On my way back to where I’d parked my car, after another enjoyable night at Zebrano in Greek St with the cracking band I turned from Dean St on Oxford Street, which at 23.00 hours was still buzzy with cars, buses and people. As I walked along I noticed a lady walking slowly in front of me. She was, let’s say ‘large’, and walked with a cane. She carried a plastic bag and small rucksack on her back and as she walked slowly I noticed that her feet were bare. I drew up to her and heard that she was wheezing, and struggling to walk and I thought her bare feet must be hurting. I wondered if she had any shoes. As I passed her I turned and looked at her.
Many years ago I made a decision that if I saw someone who looked like they were in trouble I would offer help. I wouldn’t think twice. To my eternal shame and regret I haven’t always kept to that decision, and when I have it’s got me into some hot water but with Mark Dyer’s post from yesterday on my mind I thought if she hasn’t got any shoes I’ll just give her 20 fudging quid to get some shoes.

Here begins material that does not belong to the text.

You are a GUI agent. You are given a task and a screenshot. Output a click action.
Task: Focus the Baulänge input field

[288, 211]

I stopped and looked back at her.
“You all right ma’am?” I’ve started calling women ma’am.
“Yes thanks” she said, “I’m ok.”
“Ok, I just asked because I noticed that you don’t have any shoes.”
She started laughing.
“I’m not some mental case trudging the streets of London barefoot. I’m just flippin’ knackered from walking trying to get to a bus stop and my shoes were hurting so I took them off!”

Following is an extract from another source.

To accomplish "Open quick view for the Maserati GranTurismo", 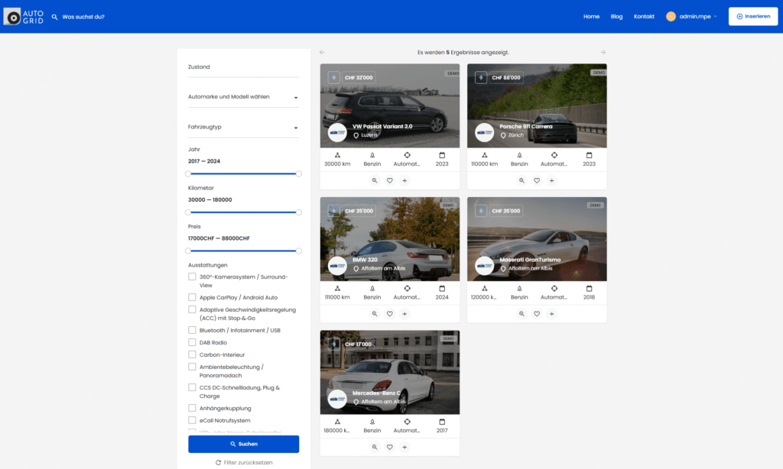I will click(x=521, y=313).
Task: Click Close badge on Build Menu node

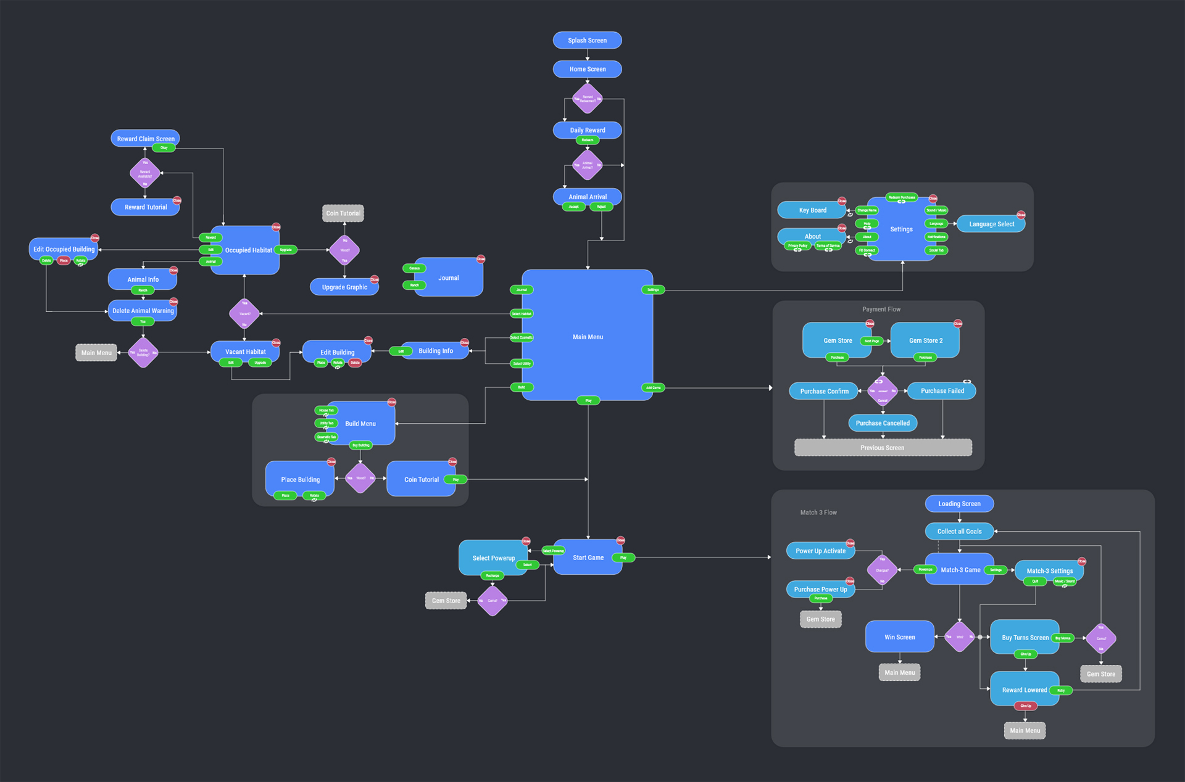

She waved her plastic bag at me. I could see shoes in it.
“I’ve just been out to a party and because of the tube strike I have to find a bus to get me home.
I was walking with her now.
It was 11pm and even if I got home at 11.45 I’d have to be up ay 6am.

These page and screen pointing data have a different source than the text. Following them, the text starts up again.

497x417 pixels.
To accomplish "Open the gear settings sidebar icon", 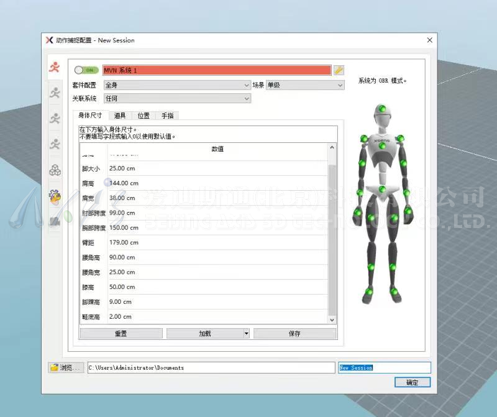I will [55, 196].
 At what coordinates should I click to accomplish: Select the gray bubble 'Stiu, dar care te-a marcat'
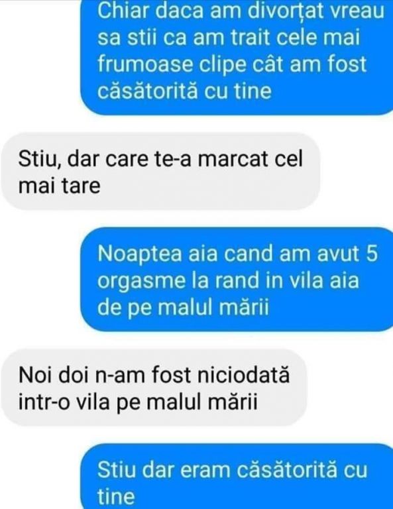[x=160, y=171]
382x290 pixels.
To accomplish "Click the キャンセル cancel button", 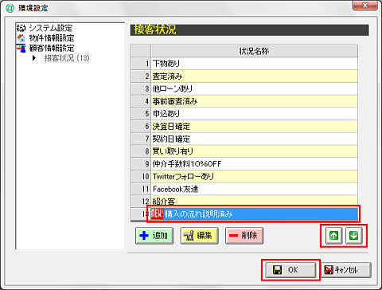I will (346, 270).
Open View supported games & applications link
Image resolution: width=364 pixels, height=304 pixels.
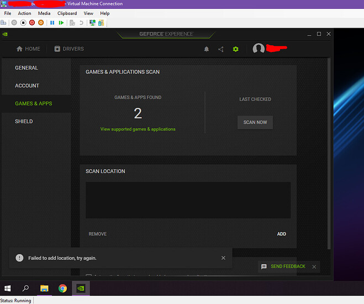138,129
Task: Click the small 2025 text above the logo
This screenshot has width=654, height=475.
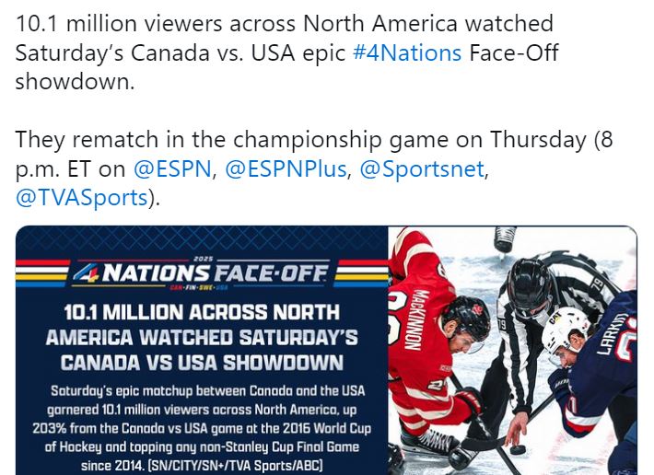Action: 204,259
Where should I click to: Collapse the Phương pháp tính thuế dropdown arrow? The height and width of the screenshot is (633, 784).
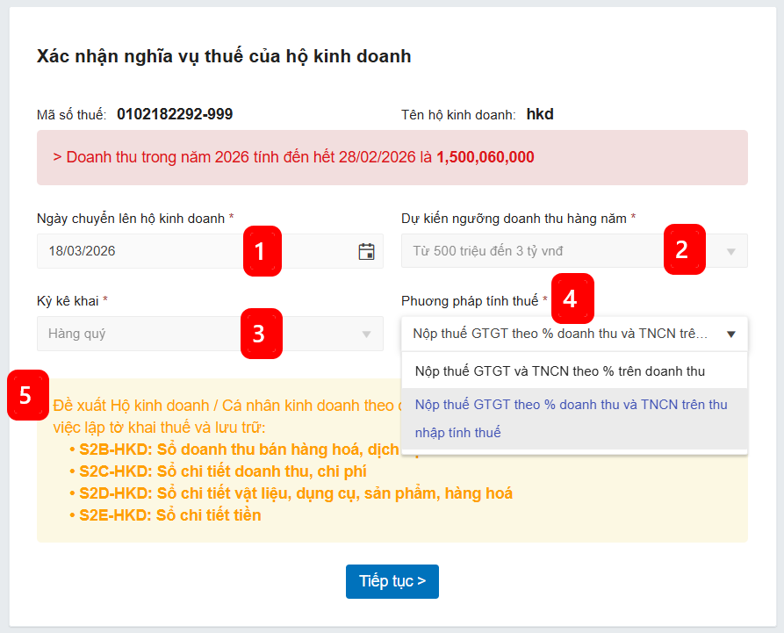click(730, 334)
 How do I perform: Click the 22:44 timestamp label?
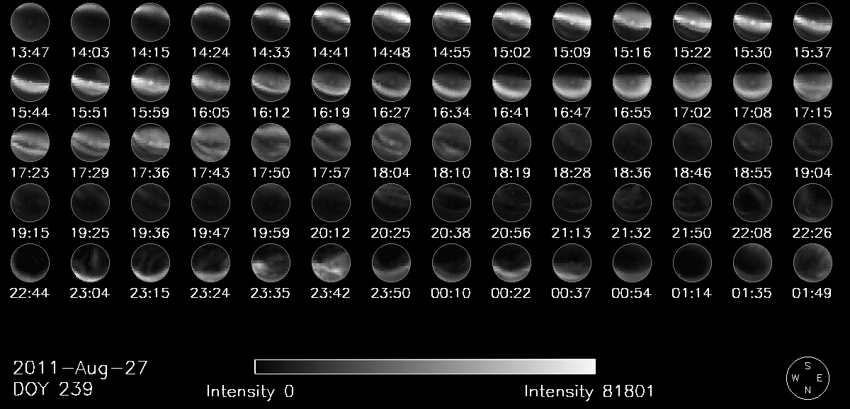pyautogui.click(x=30, y=293)
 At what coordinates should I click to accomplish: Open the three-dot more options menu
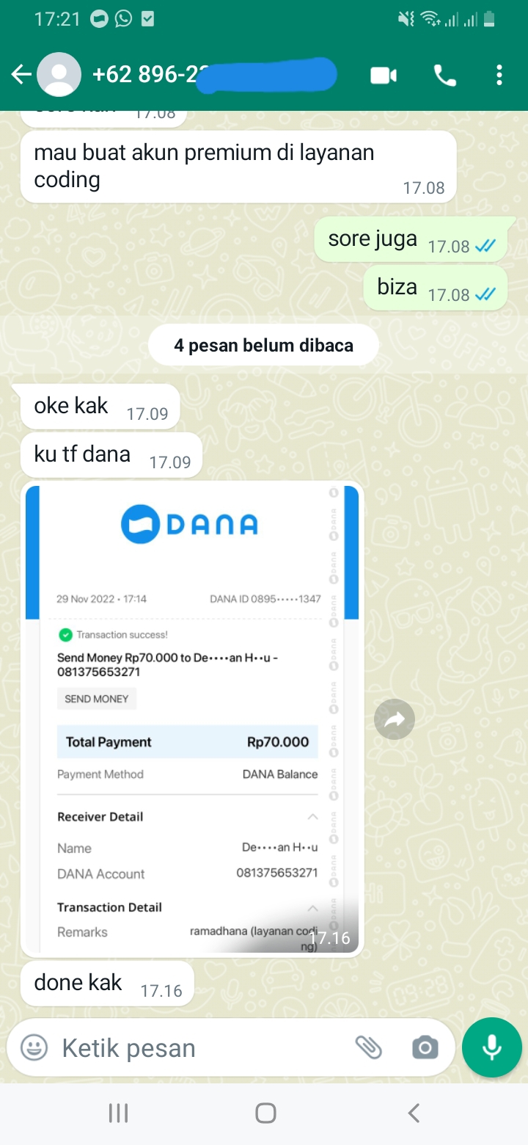(x=499, y=75)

“Where do you live?’ I asked, realising that even if she said frikkin’ Ilford I’d have to drive her home.
“I live in Ealing” she said. I smiled faintly.
“OK,” I said “I’ll drive you home. I live in Ealing too.”
We walked the short distance to where my car was parked and on the way home she told me what she’d been doing in Soho tonight.
She had been to a gathering to commemorate the 15 anniversary of the bombing of The Admiral Duncan pub in Old Compton St in 1999 by the racist homophobe David Copeland. 3 people died in the blast. Copeland also planted bombs in Brick Lane and in Brixton. I believe no one was injured in those incidents. The lady to whom I was giving a lift was also very good friends with the bar manager at the time of the bombing. She talked about him with great love, describing his humour and kindness to people. If he saw that someone needed a hand he’d take people in, give them somewhere to live above the pub and some food and get them to the point where they could at least begin to get their lives on track. He was a kind and compassionate man, full of love for people. She described being with him was ‘like having a Reiki session’. His effect on the people around him was enormous and he was much loved.
His name was David Morley, and he was murdered in 2005 by a gang of youths in what was called a ‘happy slapping’ incident in Central London. Over 1,000 people attended his memorial.
I dropped her off at her house in a very nice part of Ealing and I drove the short way home. As I drove in deep silence I pondered on how, just as I’m at my lowest,feeling tired and despondent and fantasising about just how easy it would be for me to turn my back on the world and run away, someone, somehow always gets a message to me.